Easy cashew cream pasta
By Jamie-Lynn Shaw, BHSc, CNP, PTS, NNCP
I love making healthy variations of some of my favourite, yet not-so-healthy dishes! When I am craving some comfort food this is one of my go-to pasta dishes. This dish is dairy free, but still so creamy, and it tastes delightful with a chickpea gluten-free pasta.
Cashew Cream pasta
Ingredients
- 1 and 1/2 cups of raw cashews
- 1 and 1/2 cups water
- 4 cloves of garlic
- 2 tbsp of avocado oil (or coconut)
- salt and pepper to taste
- 2 tbsp nutritional yeast
- 2 cups or organic spinach
- Pasta 1 8- oz. box of shells (I used Banza chickpea pasta)
Instructions
- Soak your cashews in water for 2-3 hours. After they have finished soaking, make sure to rinse them thoroughly and drain the water they were soaking in.

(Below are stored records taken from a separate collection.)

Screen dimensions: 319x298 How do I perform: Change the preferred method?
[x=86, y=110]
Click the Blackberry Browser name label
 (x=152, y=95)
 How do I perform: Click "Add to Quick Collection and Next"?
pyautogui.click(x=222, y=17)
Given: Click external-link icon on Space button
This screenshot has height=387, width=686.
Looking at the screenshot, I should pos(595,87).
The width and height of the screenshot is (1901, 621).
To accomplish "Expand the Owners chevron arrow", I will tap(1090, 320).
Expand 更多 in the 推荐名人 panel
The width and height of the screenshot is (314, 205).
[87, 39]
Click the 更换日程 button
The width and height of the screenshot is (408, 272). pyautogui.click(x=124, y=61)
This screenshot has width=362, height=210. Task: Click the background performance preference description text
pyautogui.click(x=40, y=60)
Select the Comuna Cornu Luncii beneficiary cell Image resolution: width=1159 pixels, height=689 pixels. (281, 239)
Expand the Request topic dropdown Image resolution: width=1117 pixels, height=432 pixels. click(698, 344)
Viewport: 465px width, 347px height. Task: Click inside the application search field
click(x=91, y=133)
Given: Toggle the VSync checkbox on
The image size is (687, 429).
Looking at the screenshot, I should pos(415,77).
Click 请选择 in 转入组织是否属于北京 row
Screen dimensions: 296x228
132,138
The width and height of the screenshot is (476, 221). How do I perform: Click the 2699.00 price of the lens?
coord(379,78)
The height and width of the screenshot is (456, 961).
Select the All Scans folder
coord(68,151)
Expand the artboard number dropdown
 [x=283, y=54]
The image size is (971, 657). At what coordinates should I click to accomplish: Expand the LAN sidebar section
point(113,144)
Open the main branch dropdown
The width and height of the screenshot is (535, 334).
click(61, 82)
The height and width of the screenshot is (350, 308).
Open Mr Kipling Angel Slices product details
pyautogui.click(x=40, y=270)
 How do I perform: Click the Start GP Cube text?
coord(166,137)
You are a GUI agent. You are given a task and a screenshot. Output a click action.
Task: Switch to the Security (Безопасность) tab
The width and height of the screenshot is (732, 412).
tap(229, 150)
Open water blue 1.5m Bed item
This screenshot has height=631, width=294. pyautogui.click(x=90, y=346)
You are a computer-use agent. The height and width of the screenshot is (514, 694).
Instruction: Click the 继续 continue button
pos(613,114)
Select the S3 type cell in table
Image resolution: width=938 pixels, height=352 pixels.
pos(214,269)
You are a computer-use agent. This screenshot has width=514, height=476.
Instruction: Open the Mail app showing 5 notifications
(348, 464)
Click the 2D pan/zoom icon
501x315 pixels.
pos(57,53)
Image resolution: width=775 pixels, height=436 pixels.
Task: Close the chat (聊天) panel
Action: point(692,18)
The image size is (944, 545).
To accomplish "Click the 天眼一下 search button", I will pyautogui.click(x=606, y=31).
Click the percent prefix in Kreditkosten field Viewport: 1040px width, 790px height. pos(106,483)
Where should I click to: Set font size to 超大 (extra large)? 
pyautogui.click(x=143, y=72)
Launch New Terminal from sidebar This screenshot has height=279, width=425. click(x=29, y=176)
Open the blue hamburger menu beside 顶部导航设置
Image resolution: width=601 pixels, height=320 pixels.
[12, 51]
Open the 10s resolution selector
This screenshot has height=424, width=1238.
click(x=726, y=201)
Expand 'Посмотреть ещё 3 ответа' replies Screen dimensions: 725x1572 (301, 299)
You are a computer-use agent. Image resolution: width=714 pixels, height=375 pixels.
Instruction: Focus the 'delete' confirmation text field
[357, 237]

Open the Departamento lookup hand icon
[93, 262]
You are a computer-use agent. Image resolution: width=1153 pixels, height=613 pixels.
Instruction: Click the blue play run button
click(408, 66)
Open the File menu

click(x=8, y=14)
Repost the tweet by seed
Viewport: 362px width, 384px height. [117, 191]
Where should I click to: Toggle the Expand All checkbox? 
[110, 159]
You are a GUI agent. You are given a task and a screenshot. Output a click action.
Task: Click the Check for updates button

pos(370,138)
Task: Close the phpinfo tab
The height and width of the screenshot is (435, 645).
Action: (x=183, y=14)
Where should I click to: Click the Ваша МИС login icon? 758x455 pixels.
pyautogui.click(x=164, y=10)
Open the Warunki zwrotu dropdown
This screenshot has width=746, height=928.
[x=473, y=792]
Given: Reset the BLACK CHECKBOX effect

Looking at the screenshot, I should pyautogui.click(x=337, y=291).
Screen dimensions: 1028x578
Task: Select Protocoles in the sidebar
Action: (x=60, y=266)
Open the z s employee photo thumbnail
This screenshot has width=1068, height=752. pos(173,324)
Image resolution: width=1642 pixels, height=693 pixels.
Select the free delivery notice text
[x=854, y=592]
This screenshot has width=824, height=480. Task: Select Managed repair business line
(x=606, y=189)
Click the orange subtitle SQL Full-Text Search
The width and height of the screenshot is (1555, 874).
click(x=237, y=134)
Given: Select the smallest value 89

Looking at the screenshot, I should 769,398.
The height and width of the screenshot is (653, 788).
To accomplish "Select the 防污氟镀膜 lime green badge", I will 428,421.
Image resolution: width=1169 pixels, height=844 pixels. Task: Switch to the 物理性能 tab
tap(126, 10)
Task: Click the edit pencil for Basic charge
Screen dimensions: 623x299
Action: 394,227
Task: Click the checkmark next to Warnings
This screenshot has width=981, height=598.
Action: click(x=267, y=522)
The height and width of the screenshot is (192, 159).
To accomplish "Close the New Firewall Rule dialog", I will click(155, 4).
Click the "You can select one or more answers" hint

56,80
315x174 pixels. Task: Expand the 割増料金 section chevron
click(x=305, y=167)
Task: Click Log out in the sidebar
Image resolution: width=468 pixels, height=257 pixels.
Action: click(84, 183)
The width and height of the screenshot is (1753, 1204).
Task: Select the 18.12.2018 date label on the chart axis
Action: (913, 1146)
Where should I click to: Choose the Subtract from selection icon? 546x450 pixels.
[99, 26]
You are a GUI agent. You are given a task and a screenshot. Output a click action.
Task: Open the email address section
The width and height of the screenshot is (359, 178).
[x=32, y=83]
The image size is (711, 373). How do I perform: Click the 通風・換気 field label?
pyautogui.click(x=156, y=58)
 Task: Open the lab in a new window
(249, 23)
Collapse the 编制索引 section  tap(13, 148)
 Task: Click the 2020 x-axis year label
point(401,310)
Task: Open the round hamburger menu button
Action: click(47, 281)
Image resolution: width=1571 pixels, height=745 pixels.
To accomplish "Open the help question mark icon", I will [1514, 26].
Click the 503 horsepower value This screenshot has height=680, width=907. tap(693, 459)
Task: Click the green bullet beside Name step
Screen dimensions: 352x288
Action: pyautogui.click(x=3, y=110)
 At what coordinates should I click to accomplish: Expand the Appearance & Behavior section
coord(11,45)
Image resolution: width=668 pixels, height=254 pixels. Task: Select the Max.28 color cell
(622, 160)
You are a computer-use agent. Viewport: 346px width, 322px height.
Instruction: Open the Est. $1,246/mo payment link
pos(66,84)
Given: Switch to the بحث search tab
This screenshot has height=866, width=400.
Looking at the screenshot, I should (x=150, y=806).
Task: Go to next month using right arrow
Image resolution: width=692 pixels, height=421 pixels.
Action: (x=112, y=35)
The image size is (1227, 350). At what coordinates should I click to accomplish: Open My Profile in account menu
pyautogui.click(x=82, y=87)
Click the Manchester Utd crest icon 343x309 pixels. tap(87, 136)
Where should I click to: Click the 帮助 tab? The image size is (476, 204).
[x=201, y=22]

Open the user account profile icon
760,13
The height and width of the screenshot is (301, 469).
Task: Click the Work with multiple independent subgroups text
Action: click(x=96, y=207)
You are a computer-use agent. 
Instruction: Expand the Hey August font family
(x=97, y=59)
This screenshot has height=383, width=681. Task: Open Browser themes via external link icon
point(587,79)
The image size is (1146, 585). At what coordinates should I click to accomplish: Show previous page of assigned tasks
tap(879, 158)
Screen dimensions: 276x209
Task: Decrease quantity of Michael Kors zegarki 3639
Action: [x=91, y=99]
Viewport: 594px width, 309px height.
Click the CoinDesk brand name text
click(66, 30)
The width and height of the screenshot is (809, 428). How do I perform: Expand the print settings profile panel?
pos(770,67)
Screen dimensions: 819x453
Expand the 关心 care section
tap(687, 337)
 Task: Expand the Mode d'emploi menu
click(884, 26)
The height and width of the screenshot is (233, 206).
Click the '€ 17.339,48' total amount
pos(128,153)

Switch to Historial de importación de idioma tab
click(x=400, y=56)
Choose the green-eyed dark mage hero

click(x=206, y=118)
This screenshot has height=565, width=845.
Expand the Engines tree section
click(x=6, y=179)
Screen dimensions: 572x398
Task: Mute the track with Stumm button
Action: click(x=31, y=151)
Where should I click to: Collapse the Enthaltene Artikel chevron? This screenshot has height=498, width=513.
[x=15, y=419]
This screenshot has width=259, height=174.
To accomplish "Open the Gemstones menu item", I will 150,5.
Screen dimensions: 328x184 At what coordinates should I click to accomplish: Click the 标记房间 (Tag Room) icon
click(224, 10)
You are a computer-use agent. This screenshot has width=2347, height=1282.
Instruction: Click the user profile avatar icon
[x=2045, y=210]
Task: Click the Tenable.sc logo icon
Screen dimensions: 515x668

- Peel and dice 4 cloves of garlic (Tip: add sea salt to garlic cloves to make chopping easier).
- Place pan on medium heat. Add 2 tablespoons of avocado oil or coconut oil to pan.
- Add garlic to pan and leave to simmer (roughly 5 minutes).
- Add cashews, water and a big pinch of salt and pepper (I did about ½ tsp of salt and ¼ tsp of pepper) and garlic to the high-powered blender.
- Blend until it’s nice and smooth. Once it’s silky smooth, just leave it in the blender while you get your pasta ready.
- Cook pasta according to directions (for shells it’s usually about 8-10 minutes or until al dente. Drain your noodles).
- Add your garlic cashew cream sauce directly into the pot that you cooked your pasta in.
- Keep it on low heat and stir back in your noodles – giving the cashew cream a chance to get warm.
- Once warm, season to taste with more salt and pepper. Stir in some spinach if desired.